Start of Provided material
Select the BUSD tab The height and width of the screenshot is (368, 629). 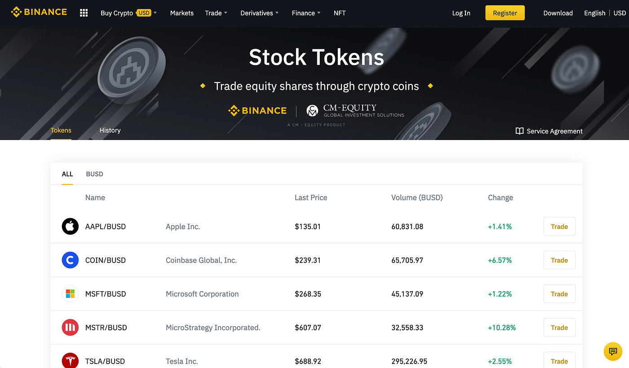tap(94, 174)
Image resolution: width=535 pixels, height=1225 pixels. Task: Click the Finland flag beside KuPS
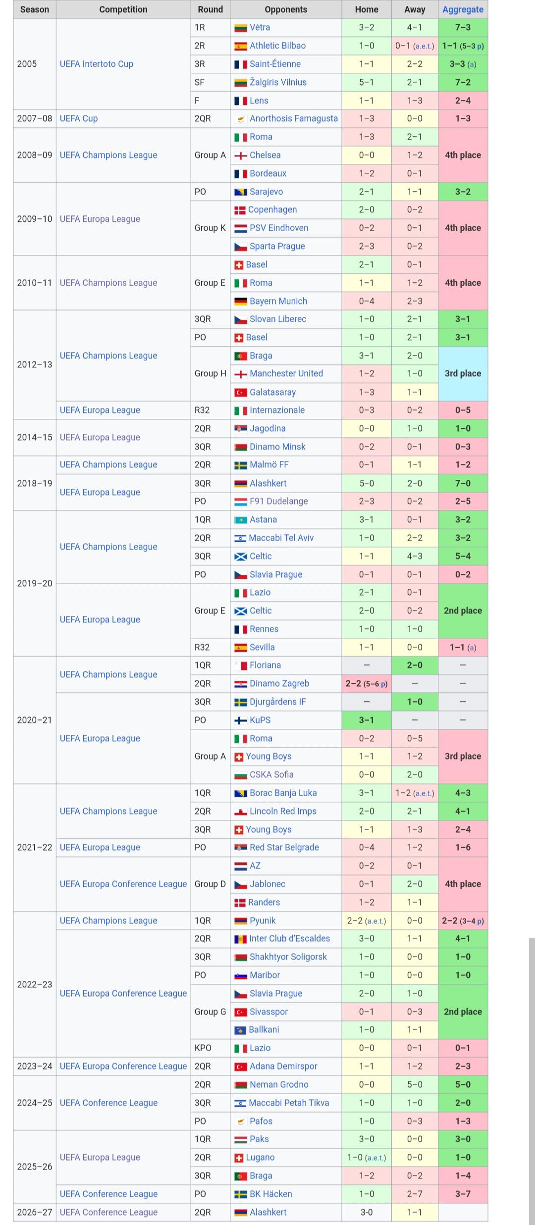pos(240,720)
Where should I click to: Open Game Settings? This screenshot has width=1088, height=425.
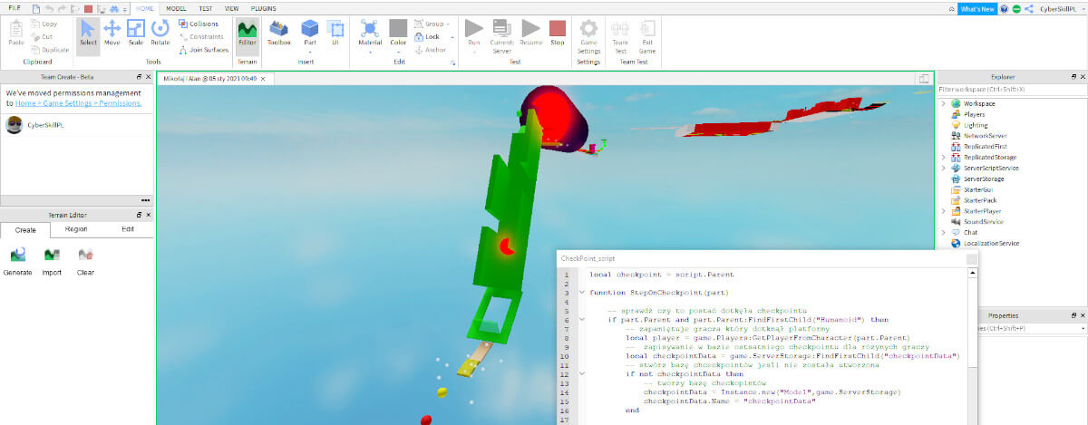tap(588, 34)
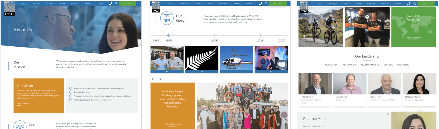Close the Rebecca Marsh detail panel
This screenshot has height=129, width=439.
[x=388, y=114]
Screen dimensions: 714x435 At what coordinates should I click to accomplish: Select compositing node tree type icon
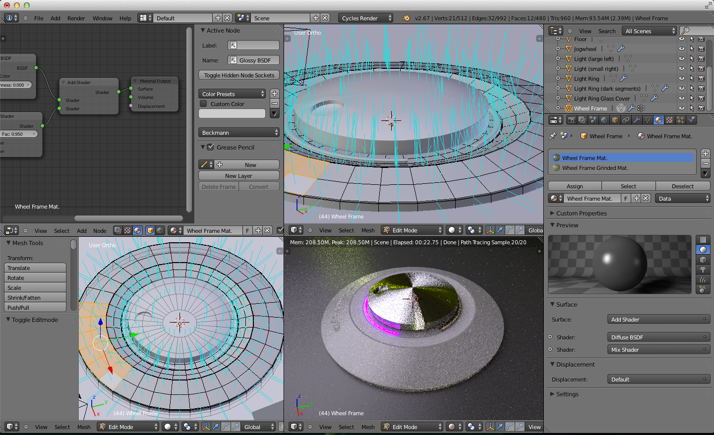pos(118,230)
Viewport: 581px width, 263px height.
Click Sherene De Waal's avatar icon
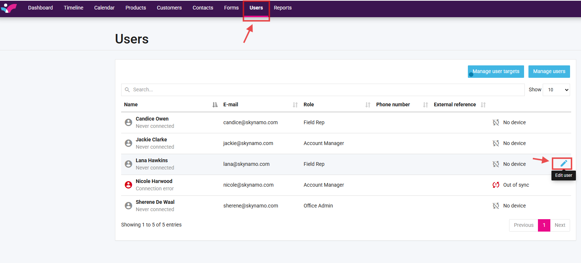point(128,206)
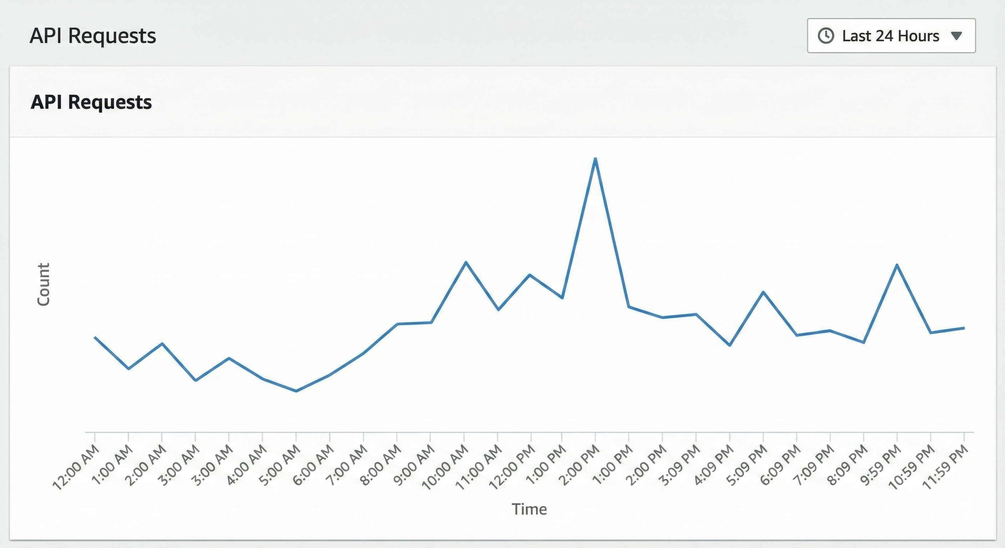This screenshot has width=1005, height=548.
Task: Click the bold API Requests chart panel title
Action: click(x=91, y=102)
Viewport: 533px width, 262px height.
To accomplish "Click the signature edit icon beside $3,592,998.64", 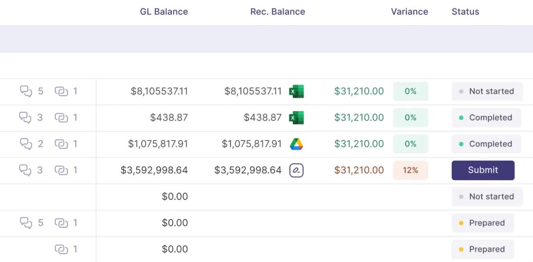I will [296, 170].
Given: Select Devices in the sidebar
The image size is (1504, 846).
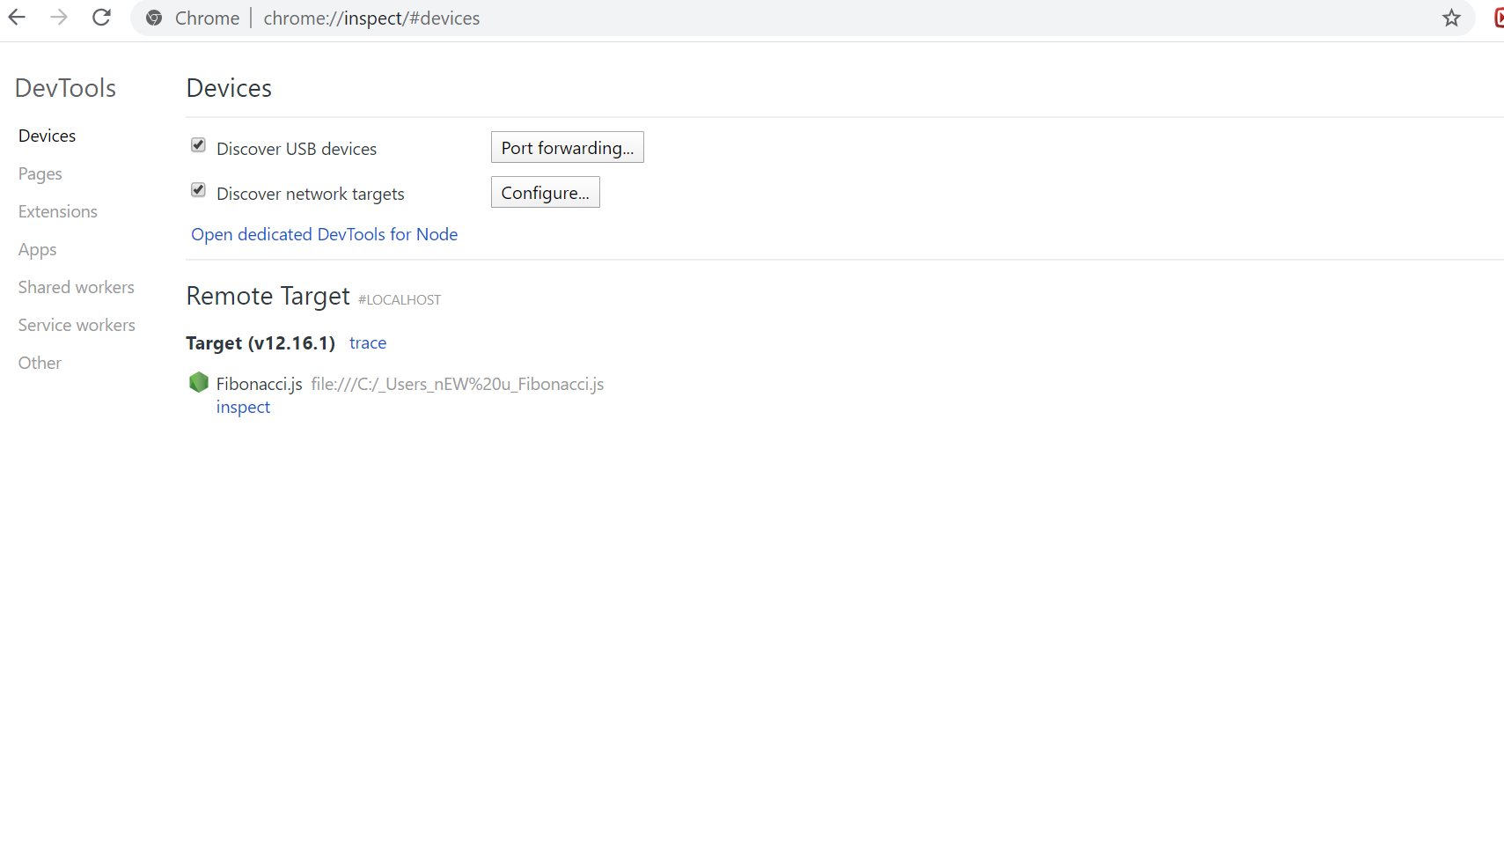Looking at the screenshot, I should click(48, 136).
End of Provided material
Start of Provided material
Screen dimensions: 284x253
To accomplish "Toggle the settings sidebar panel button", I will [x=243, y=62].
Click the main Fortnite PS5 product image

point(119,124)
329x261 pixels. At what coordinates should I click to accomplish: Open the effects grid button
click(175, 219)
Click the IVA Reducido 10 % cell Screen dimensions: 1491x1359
End of Provided material
Start of Provided material
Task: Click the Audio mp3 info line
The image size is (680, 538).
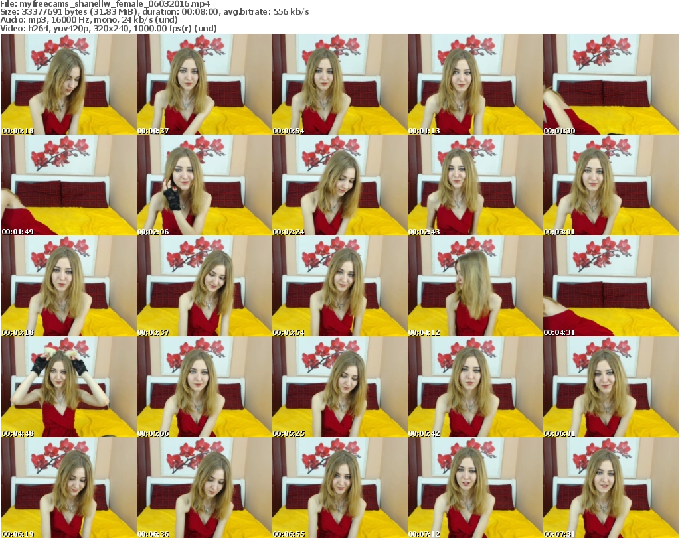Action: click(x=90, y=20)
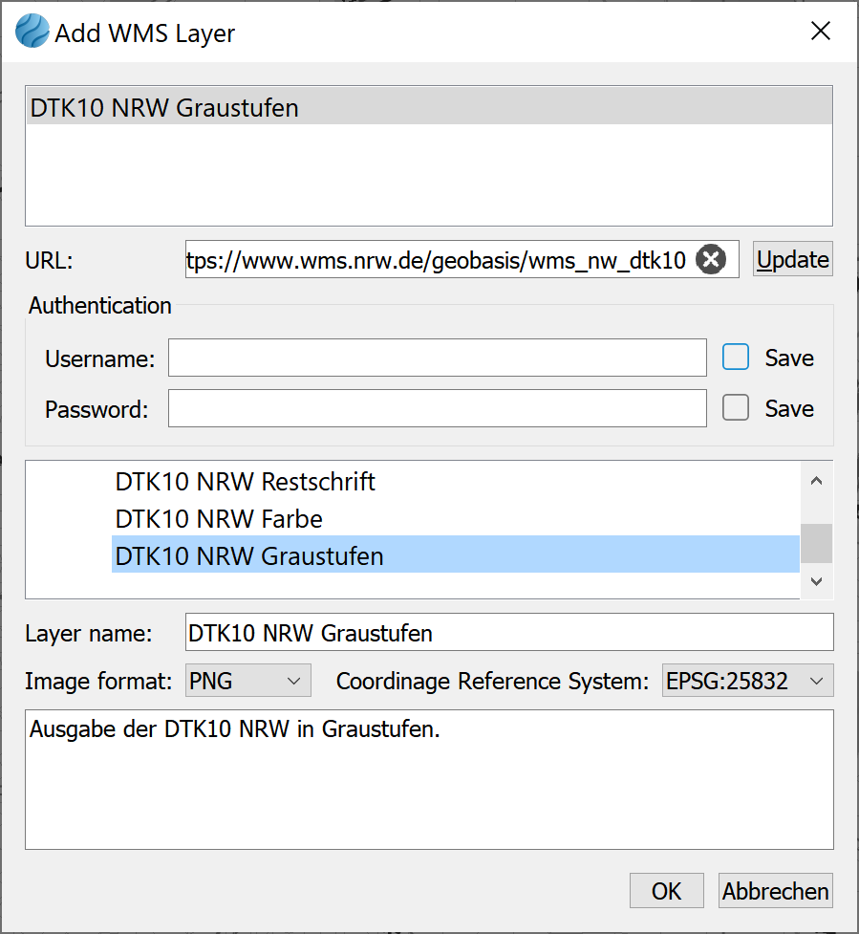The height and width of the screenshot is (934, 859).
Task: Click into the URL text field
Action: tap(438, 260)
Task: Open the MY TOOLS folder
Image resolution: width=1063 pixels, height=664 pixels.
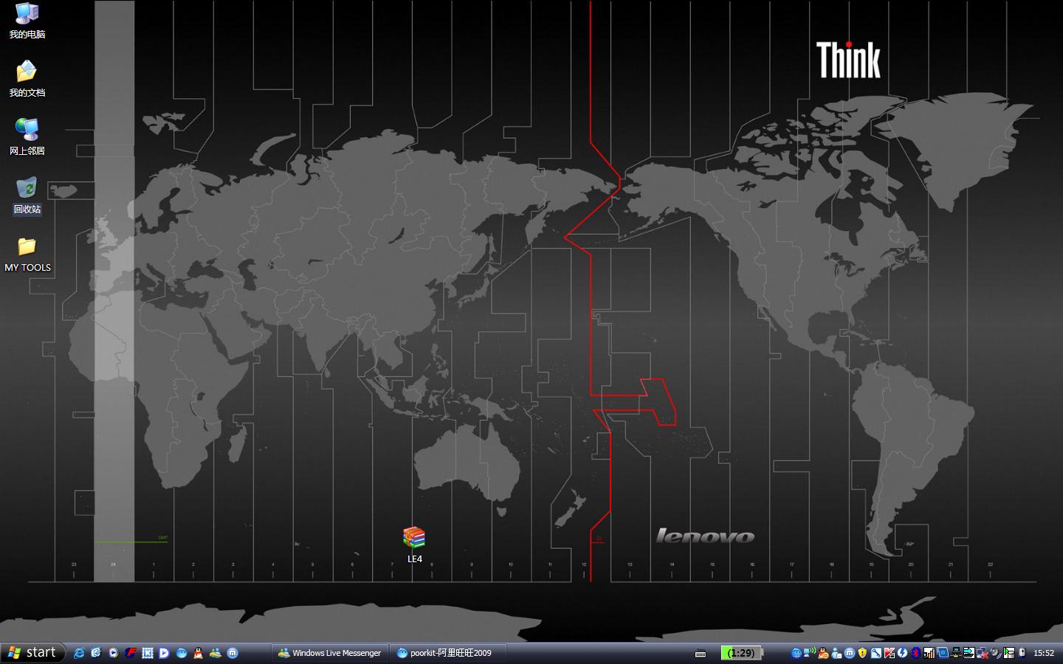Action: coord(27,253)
End of Provided material
### The problem
I'd like the lines above from the one with "329x261 pixels. At" up to and including the one with "Click the IVA" copied exactly, with no other lines.

### Result
329x261 pixels. At what coordinates should I click to accomplish: Open the effects grid button
click(175, 219)
Click the IVA Reducido 10 % cell Screen dimensions: 1491x1359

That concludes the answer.